The above is what I wrote for the broad public (more or less). For you origami specialists I'll add the perfectly obvious point, that when designing one typically wants to maximize the independence of regions of the paper--the “limbs”--so as to end up with the greatest extension, freedom of movement, potential for expressive play and so forth. A head is a good thing to keep independent and typically it takes up one corner of the square, as it does here too. In this case, since all features of the face except the ears come from that one corner (not so common in origami faces), you have the possibility of keeping the face constant while “growing” the other features simply by taking different-sized squares to start with. I’ve done this whimsically and cheaply with crude ears-that-become-wings, but you could easily imagine much fancier metamorphoses of this type: hairy legs, elaborate feathered. wings starting to grow etc. Or a real evolutionary sequence.

I’m kind of surprised this hasn’t been done. Even the idea of “A turning into B” (for separate pieces, not in a continuous surface like a tessellation), has been done significantly so far as I know only by Giang Dinh---quite a few times but especially in his brilliant “Generations” series that includes the "Mother and Child".

You can consider this a call to action…

I’ll point out too, that though this installation is a “morph” it is not exactly a linear morph with each object midway in features between the two next to it. Rather it is a “population morph” with, if you like, “recessive” features not all of which necessarily show up in the next generation. So, one creature grows into an Old Vamp, still sort of “human”; next to it is a “monster” but now a juvenile one with delicious skin. The red flying piece is becoming owl-like, the grey one bat-like (In the show itself the shelf they gave me did not leave room for the bat.) One piece shows off the most simple, child-like “face-painting” I could come up with from a square--keeping to 'minimal-line/impact' principles--and is made with a smile; it’s neighbor goes in for much more textured detail.

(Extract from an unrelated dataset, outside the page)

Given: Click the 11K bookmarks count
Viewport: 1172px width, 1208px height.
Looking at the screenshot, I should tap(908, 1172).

Each is straining to become a different individual, I mean species; but they are all  also constrained by the identity of the common pattern for their face. (And the dignified red piece at left, who represents "Reason", is not the progenitor of the sequence despite being on the highest dias---no matter what he thinks). This too I guess is some sort of statement about endless origami-making, about the ranges of variation and exploration one allows but also, crucially, the ranges of continuity and repetition that one holds oneself to.

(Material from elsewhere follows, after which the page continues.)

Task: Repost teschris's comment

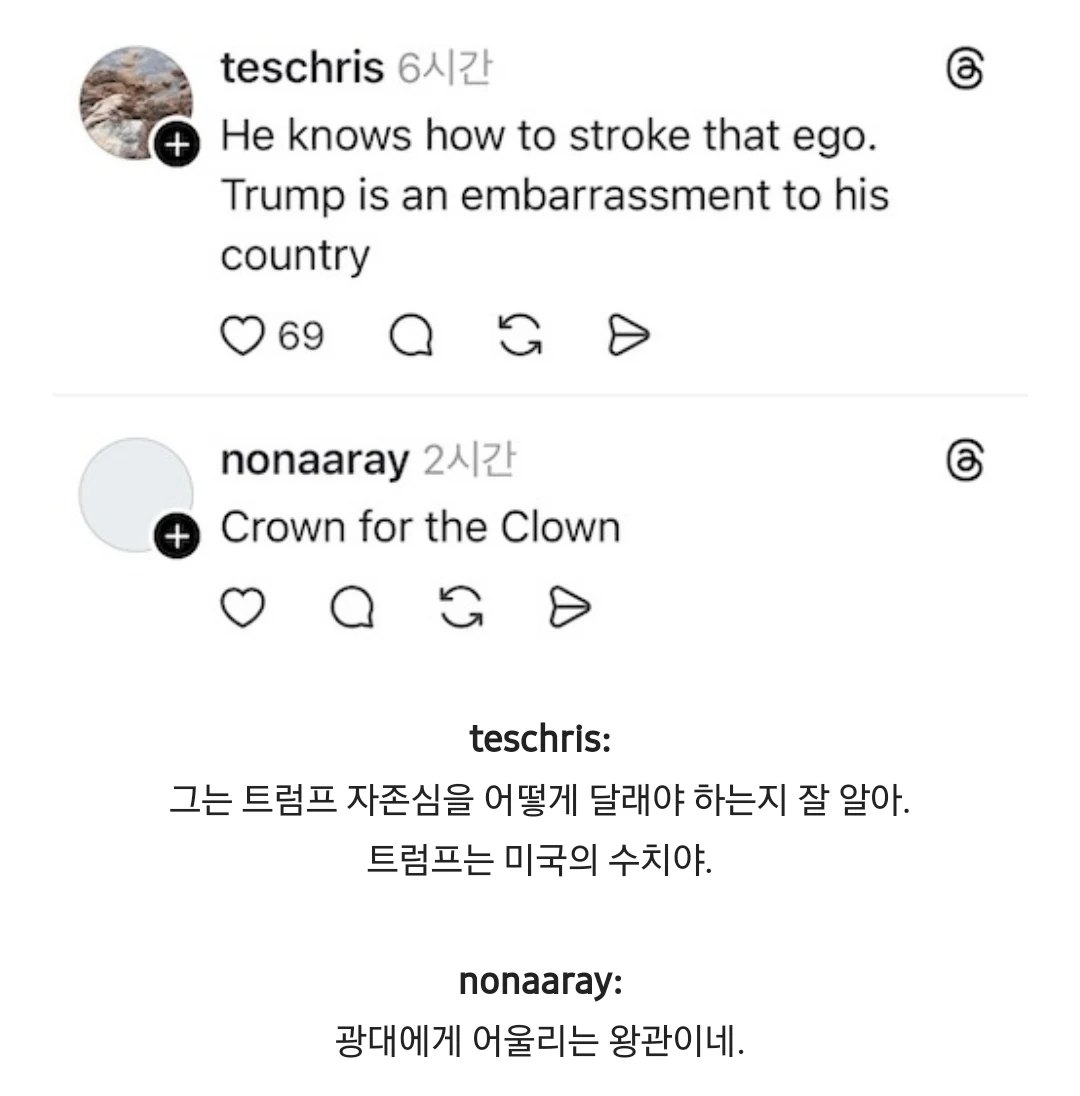Action: click(x=520, y=337)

Aviva Green (till October 15)

If you care about high art--and not just in its origami forms--and you like great splashing colors--and just happen to be in New York City this month----may I suggest you RUN to see Aviva Green's  "Clouds, Canyons and Waterways", a show of paintings at Kenkeleba House.
 (Wilmer Jennings Gallery,  219 East 2nd Street @ Avenue B, East Village, 212 674-3939).

These are impressively powerful paintings but deliberately, I think, hard to put words to. For the aim is to express a definite mood without invoking fully definitive objects and scenes.  That this actually works is quite an achievement.

And the show itself is exquisitely laid out.

The opening reception is on Sunday, September 18,  but you can slip in for a quiet meditative preview now, without the crowds. That's how I like to do it.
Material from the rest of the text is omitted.